La esclerosis múltiple remitente-recurrente ha experimentado una auténtica revolución terapéutica desde que se reconoció el papel central de los linfocitos B en la fisiopatología de la enfermedad. Este cambio de paradigma permitió el desarrollo de los anticuerpos anti-CD20 que constituyen hoy una de las estrategias de mayor eficacia para controlar la actividad inflamatoria y cambiar el curso de la enfermedad.
El estudio
En este contexto, el estudio OVERLORD-MS, publicado en The New England Journal of Medicine, responde a una pregunta que llevaba años abierta: ¿existen diferencias significativamente relevantes entre rituximab y ocrelizumab cuando ambos se utilizan como tratamiento inicial en pacientes con esclerosis múltiple remitente-recurrente?

El estudio incluyó 216 pacientes con diagnóstico reciente y actividad inflamatoria documentada, asignados aleatoriamente a recibir rituximab u ocrelizumab durante 24 meses. Se diseñó como un ensayo en fase lll, multicéntrico, doble ciego y de no inferioridad utilizando como variable principal la ausencia de nuevas lesiones o del crecimiento de lesiones en secuencia T2 de resonancia magnética entre los meses 6 y 24, que es un marcador sensible de actividad en esclerosis múltiple.
Los resultados mostraron que rituximab cumplió el criterio predefinido de no inferioridad frente a ocrelizumab. La probabilidad estimada de permanecer libre de nuevas lesiones fue del 92,2 % con rituximab y del 94 % con ocrelizumab, con una diferencia de riesgo de -2,6 puntos porcentuales ( IC 95%, -9,4 a 4,3) sin diferencias relevantes en la tasa anualizada de brotes, la progresión de la discapacidad o el rendimiento cognitivo durante el seguimiento. El perfil de seguridad también fue comparable, aunque las infecciones leves fueron más frecuentes en el grupo de rituximab.
Cuando el mecanismo biológico explica los resultados
Desde el punto de vista fisiopatológico, estos hallazgos resultan coherentes con el conocimiento actual de la enfermedad. Tanto Rituximab como ocrelizumab son anticuerpos monoclonales que actúan sobre el antígeno CD20, una proteína de superficie presente desde el estadio pre-B tardío hasta los linfocitos B memoria, células que desempeñan un papel esencial en la esclerosis múltiple más allá de la producción de anticuerpos. La depleción de estas poblaciones reduce la presentación de antígenos a los linfocitos T, disminuye la producción de citocinas proinflamatorias y limita la cascada inflamatoria responsable de la desmielinización y daño axonal.

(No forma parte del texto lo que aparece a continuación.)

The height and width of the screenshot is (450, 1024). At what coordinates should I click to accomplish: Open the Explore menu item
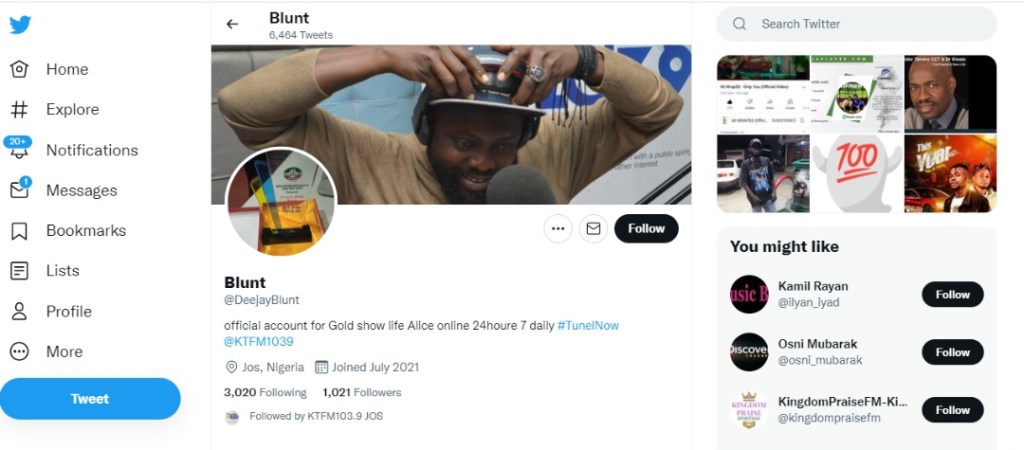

En cierto modo, el ensayo no solo compara dos tratamientos, sino que también confirma la relevancia biológica de una estrategia terapéutica dirigida contra uno de los mecanismos centrales de la enfermedad.
La aportación del estudio
Quizá su mayor valor no resida únicamente en demostrar que rituximab no es inferior a ocrelizumab, sino en el tipo de evidencia que aporta. Hasta ahora la comparación entre ambos fármacos procedía de estudios observacionales propensos a sesgos y factores de confusión. Este ensayo expone por primera vez una comparación directa, aleatorizada y doble ciego entre dos terapias anti-CD20 en pacientes adultos con diagnóstico reciente y actividad reciente de esclerosis múltiple remitente recurrente, reduciendo mucha de la incertidumbre que existía.
Desde la perspectiva de la farmacología clínica, este trabajo pone de manifiesto la importancia de generar evidencia de alta calidad entre alternativas terapéuticas con mecanismos de acción similares y además, permite fundamentar mejor las decisiones clínicas.